Liputan6.com, Jakarta - Menteri Luar Negeri Amerika Serikat Antony Blinken melakukan pertemuan dengan tujuh penyintas kamp interniran Uighur, para pembela dan pegiat has asasi, serta keluarga dari individu-individu yang ditahan di Xinjiang, China.
Menurut Jurubicara Kementerian Luar Negeri Amerika Serikat Ned Price, dalam pertemuan tersebut, Blinken menyampaikan komitmen Amerika Serikat bekerja sama dengan para sekutu dan mitra untuk menyerukan pengakhiran kejahatan kemanusiaan dan genosida yang berkelanjutan terhadap Uighur dan anggota kelompok etnis serta agama minoritas lainnya di Xinjiang yang dilakukan Republik Rakyat China (RRC).
Advertisement
Selain itu juga "untuk mencegah kembalinya para individu tersebut ke RRC dan mendorong akuntabilitas untuk aksi-aksi pemerintah China dan keadilan bagi para korban beserta keluarga mereka," ungkap Price, dalam keterangan persnya, Rabu (7/7/2021).
Ia menyatakan, "Amerika Serikat akan terus menempatkan hak asasi manusia di baris terdepan kebijakan kami terkait China dan akan selalu mendukung suara para aktivis, penyintas, dan anggota keluarga korban yang dengan berani bersuara menentang kekejaman ini."
Pernyataan Kedubes China
Sebelumnya, Kedutaan Besar China di Indonesia pernah menyatakan, "Xinjiang adalah sebuah daerah otonom Tiongkok, yang sepanjang sejarahnya merupakan tempat di mana beragam etnik, budaya, dan agama selalu hidup berdampingan. Dalam beberapa puluh tahun terakhir, pembangunan ekonomi dan sosial di Xinjiang telah meraih pencapaian luar biasa," kata juru bicara Kedutaan Besar China untuk Indonesia, dalam pernyataan yang dirilis dalam situs resmi Kedubes China pada Senin 5 April.

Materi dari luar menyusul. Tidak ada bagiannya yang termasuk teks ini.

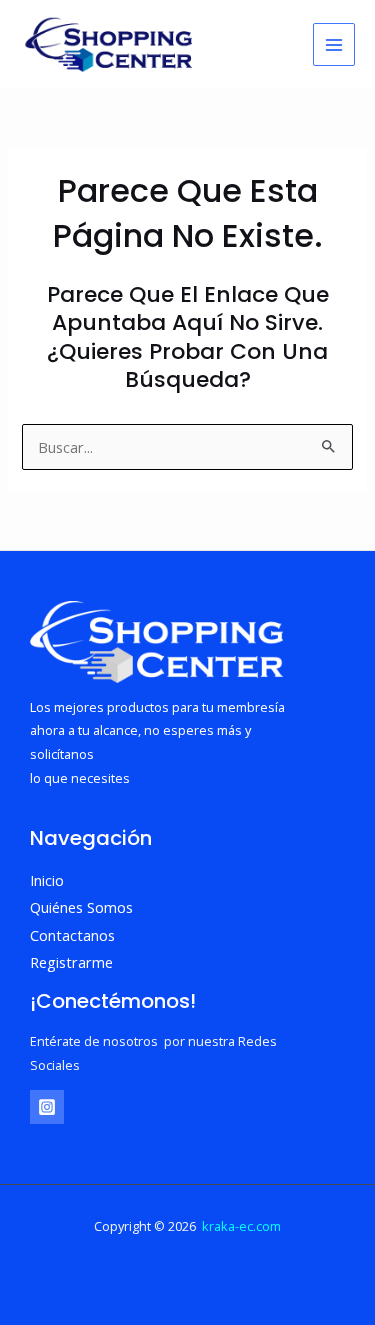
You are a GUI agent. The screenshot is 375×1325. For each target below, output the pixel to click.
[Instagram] (47, 1107)
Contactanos (72, 935)
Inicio (47, 880)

Pernyataan itu melanjutkan, "Xinjiang juga mengalami perkembangan signifikan di bidang etnik, agama, dan budaya. Namun pada saat bersamaan, Xinjiang juga menderita akibat aktivitas separatisme, ekstremisme, dan terorisme. Hakikat dari isu-isu terkait Xinjiang adalah masalah penanganan terhadap separatisme, terorisme, dan radikalisasi, dan sama sekali bukanlah masalah hak asasi manusia, etnik, atau agama".
Dalam beberapa waktu terakhir, Kedubes China menyebut, sejumlah kecil negara Barat memiliki motif politis untuk memusuhi China, "sehingga menciptakan rumor bohong bahwa China melakukan apa yang disebut "penindasan etnik minoritas", "pembatasan kebebasan beragama", dan lain-lain di Xinjiang.
Pernyataan tersebut juga menyampaikan bahwa rumor yang tidak benar tersebut sama sekali tidak berdasar - mengacu pada isu genosida, pemandulan paksa, dan kerja paksa di Xinjiang.
Kedubes China pun membeberkan bahwa jumlah penduduk etnik Uighur di Xinjiang meningkat dari 5,55 juta menjadi lebih dari 12,7 juta jiwa daalam 40 tahun terakhir.
"Angka harapan hidup rata-rata etnik Uighur juga meningkat dari hanya 30 tahun pada era sebelum 1960-an menjadi 72 tahun saat ini," terangnya.
Selanjutnya, dijelaskan juga bahwa "Dalam beberapa tahun terakhir, tingkat pertumbuhan populasi etnik Uighur mencapai 25,04 persen, lebih tinggi daripada tingkat pertumbuhan populasi seluruh Xinjiang yang sebesar 13,99 persen, dan tentunya jauh lebih tinggi daripada tingkat pertumbuhan populasi etnik Han yang hanya sebesar 2,0 persen".